> [Do this]: Find every line in the data below that contains the string "Switch" and copy each of those lines.

----

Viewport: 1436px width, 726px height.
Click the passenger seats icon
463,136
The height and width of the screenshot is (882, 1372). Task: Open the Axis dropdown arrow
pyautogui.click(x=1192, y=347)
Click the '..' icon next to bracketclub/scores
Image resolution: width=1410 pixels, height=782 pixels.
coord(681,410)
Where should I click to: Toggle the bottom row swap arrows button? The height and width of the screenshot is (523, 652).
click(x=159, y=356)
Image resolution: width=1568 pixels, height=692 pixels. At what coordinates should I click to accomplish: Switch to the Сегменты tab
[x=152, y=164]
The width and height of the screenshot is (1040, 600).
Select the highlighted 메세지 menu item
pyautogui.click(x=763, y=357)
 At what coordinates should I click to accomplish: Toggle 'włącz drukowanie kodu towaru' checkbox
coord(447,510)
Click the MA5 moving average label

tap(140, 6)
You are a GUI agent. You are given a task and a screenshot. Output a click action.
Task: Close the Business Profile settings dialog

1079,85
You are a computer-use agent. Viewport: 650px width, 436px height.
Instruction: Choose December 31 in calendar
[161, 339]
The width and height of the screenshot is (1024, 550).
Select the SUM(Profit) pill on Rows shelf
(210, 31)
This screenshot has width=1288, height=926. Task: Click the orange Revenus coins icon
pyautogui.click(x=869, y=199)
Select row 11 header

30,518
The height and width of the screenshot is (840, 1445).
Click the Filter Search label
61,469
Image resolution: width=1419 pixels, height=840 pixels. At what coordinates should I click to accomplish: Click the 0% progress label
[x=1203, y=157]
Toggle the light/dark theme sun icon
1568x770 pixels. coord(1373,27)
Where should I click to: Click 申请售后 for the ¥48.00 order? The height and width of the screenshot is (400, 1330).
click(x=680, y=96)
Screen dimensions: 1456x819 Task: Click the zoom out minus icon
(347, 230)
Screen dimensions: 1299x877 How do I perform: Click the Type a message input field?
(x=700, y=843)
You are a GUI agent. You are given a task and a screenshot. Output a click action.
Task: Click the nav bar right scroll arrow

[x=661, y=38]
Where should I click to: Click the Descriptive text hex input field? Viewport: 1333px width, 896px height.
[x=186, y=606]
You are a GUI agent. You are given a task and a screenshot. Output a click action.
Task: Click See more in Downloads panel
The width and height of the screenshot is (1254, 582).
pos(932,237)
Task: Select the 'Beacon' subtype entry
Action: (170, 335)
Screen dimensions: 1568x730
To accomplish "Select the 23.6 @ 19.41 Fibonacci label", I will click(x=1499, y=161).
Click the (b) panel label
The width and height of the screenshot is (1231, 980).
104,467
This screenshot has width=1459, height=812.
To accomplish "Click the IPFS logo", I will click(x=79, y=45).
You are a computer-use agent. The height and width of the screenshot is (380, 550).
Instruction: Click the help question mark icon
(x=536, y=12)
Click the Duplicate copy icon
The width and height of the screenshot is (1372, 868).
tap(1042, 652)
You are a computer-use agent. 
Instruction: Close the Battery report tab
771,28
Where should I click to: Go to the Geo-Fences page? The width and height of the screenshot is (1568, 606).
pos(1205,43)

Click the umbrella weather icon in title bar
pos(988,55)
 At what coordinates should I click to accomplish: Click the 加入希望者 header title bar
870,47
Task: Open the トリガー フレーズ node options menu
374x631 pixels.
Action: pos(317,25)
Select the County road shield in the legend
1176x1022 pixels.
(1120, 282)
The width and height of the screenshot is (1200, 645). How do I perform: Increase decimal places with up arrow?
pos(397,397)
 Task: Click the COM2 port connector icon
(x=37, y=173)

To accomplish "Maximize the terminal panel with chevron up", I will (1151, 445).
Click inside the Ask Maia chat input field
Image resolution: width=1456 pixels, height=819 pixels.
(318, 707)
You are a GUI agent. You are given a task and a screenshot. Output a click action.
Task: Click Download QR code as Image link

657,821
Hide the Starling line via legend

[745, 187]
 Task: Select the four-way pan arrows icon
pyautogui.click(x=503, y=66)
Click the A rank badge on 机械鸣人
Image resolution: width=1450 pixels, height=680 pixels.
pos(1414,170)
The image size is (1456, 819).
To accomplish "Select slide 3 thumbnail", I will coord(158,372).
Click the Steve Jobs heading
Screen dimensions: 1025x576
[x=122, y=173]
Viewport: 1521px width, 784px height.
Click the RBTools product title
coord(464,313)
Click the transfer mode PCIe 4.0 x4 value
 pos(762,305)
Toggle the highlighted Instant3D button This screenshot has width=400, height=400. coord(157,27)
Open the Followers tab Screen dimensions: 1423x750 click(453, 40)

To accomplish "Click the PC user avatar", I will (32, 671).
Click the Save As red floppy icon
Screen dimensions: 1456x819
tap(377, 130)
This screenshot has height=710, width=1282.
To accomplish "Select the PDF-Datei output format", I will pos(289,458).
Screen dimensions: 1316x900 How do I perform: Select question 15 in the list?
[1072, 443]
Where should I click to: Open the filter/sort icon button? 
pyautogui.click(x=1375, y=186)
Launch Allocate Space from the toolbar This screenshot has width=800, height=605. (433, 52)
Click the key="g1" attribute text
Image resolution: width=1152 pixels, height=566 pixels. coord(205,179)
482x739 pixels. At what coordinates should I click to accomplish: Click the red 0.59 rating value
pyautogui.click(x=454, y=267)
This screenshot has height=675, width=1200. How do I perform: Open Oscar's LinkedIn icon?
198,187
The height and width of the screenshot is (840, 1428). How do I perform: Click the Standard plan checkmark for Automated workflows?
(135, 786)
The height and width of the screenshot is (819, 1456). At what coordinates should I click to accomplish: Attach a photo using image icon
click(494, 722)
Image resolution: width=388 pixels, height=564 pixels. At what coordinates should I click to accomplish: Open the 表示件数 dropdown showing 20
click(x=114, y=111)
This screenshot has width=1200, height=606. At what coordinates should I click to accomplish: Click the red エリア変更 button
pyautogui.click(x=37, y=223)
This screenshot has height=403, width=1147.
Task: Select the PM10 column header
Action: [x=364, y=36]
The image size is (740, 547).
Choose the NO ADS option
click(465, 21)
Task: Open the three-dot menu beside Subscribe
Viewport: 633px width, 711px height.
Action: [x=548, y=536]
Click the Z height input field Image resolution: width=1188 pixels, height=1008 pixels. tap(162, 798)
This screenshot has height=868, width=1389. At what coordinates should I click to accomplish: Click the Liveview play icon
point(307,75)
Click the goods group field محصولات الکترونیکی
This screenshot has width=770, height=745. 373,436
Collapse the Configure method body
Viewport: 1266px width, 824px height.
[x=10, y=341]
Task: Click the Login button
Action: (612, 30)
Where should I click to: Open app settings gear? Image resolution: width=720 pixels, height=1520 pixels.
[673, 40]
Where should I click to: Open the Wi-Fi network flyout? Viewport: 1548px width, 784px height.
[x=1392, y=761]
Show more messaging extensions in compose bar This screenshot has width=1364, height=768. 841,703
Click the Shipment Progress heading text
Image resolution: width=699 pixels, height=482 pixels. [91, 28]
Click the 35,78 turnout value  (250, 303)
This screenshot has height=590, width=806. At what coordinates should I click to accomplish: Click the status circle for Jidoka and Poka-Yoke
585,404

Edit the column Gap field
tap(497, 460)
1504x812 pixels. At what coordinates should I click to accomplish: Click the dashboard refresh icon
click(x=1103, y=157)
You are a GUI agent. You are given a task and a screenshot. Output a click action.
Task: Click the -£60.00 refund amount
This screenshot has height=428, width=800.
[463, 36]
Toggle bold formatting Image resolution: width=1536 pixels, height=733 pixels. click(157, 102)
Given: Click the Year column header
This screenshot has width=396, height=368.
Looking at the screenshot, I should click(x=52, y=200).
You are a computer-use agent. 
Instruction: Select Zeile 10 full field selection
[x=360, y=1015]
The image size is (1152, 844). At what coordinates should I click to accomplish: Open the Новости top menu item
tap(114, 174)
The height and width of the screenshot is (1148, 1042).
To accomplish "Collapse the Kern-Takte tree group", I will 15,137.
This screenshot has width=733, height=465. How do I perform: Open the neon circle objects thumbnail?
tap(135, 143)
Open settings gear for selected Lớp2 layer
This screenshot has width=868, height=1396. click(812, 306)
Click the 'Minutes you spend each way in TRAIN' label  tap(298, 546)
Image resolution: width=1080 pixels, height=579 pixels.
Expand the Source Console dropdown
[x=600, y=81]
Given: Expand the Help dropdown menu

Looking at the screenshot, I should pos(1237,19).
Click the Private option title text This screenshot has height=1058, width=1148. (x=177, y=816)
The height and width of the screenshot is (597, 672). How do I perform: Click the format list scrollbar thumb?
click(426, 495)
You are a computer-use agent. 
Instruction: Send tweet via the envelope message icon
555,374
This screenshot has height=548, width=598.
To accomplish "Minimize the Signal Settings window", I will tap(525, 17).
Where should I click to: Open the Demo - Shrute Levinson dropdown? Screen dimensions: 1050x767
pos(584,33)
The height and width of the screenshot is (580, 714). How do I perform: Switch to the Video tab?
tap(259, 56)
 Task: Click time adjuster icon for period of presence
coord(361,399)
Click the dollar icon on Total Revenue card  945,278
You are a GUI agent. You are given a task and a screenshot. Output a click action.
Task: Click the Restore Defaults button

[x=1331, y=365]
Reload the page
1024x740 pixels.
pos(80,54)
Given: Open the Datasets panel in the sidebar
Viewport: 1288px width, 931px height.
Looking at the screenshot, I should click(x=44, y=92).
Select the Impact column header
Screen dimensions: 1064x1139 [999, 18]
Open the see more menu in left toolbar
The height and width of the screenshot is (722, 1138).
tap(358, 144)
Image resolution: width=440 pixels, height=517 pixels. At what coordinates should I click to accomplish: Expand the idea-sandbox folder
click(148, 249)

----

> [Answer for the task]:
Image resolution: width=1568 pixels, height=692 pixels. At what coordinates should I click to accomplish: Switch to the Сегменты tab
The height and width of the screenshot is (580, 714). How do I perform: Switch to the Video tab?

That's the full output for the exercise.